**ACTION ITEM:** I would like the lines below, from the one with "Task: Click the right" through the one with "Screen dimensions: 457x307", copied exactly and without any pictures.

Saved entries
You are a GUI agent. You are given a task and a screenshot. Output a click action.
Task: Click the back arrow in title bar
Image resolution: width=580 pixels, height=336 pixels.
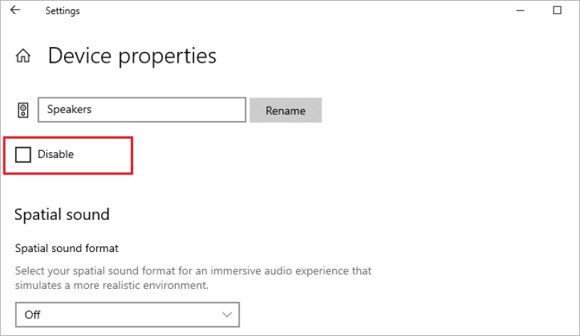pos(15,11)
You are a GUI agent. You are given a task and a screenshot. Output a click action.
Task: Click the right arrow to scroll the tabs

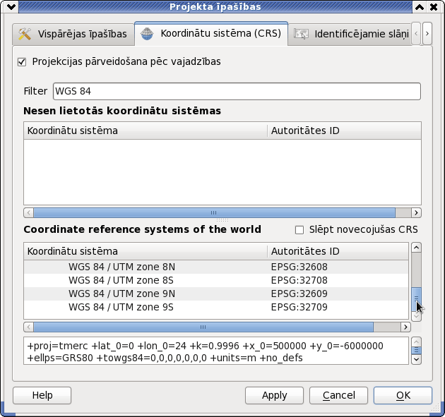point(427,33)
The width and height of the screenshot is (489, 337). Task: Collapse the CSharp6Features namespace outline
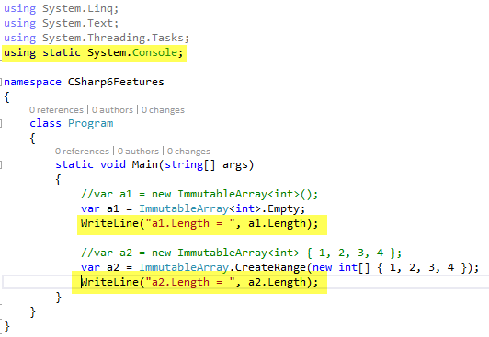click(1, 83)
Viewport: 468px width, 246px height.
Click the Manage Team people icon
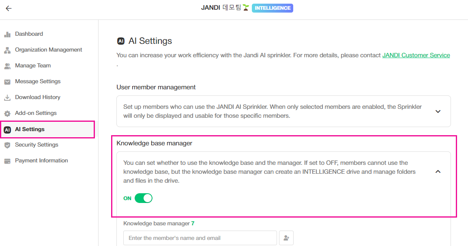coord(7,66)
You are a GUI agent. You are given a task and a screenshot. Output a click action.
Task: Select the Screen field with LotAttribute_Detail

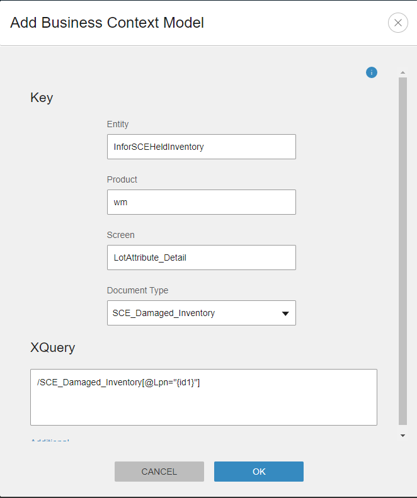click(201, 257)
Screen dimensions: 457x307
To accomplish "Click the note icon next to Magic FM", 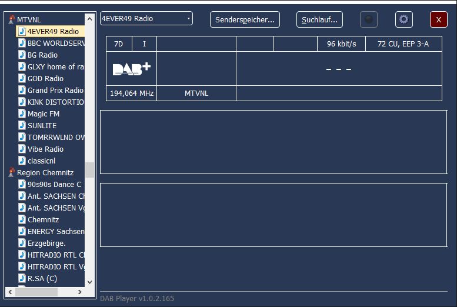I will click(22, 114).
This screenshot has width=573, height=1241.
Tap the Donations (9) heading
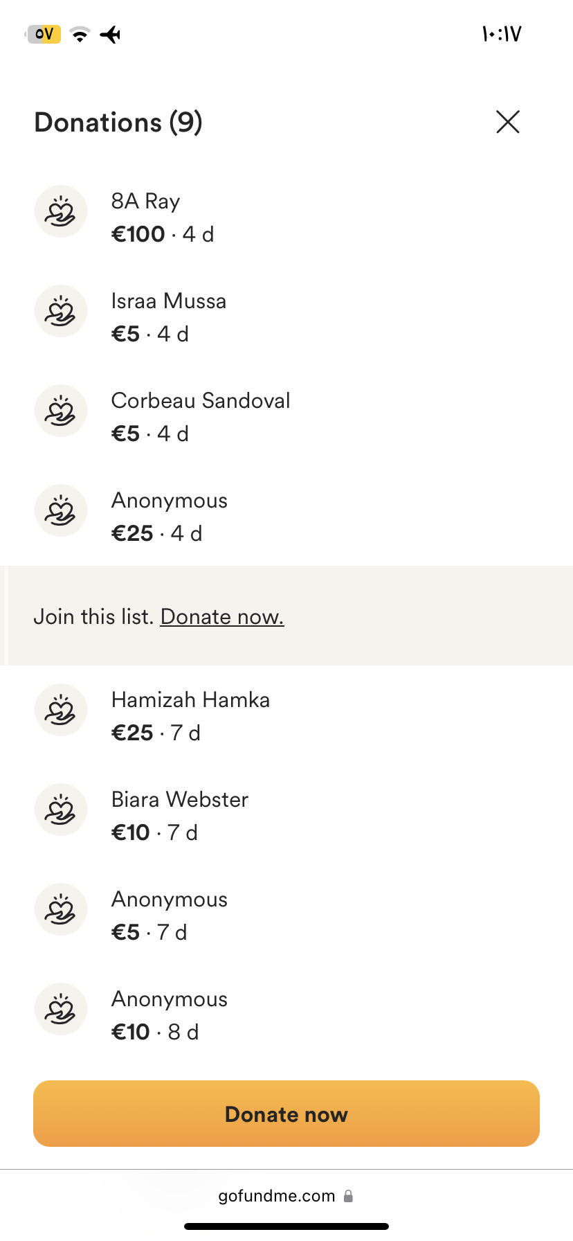118,122
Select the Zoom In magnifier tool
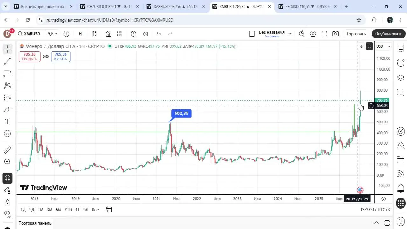 tap(7, 162)
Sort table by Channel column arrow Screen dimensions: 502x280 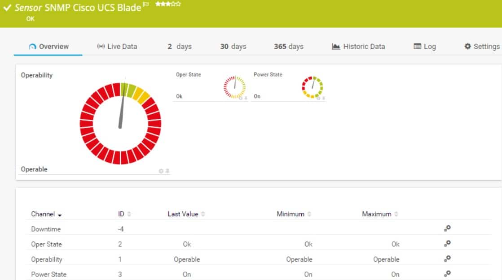(x=60, y=215)
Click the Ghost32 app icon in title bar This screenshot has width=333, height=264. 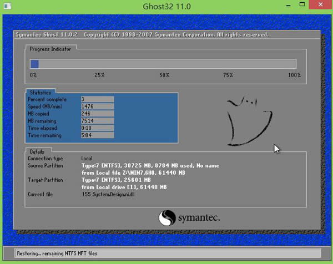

**REPLY TO THE EXERCISE:**
Task: Click the right arrow to scroll the tabs

point(427,33)
The width and height of the screenshot is (489, 337). Task: Collapse the CSharp6Features namespace outline
click(1, 83)
Viewport: 468px width, 246px height.
Click the Manage Team people icon
coord(7,66)
You are a GUI agent. You are given a task and a screenshot. Output a click action.
Task: Select the Screen field with LotAttribute_Detail

click(201, 257)
Screen dimensions: 457x307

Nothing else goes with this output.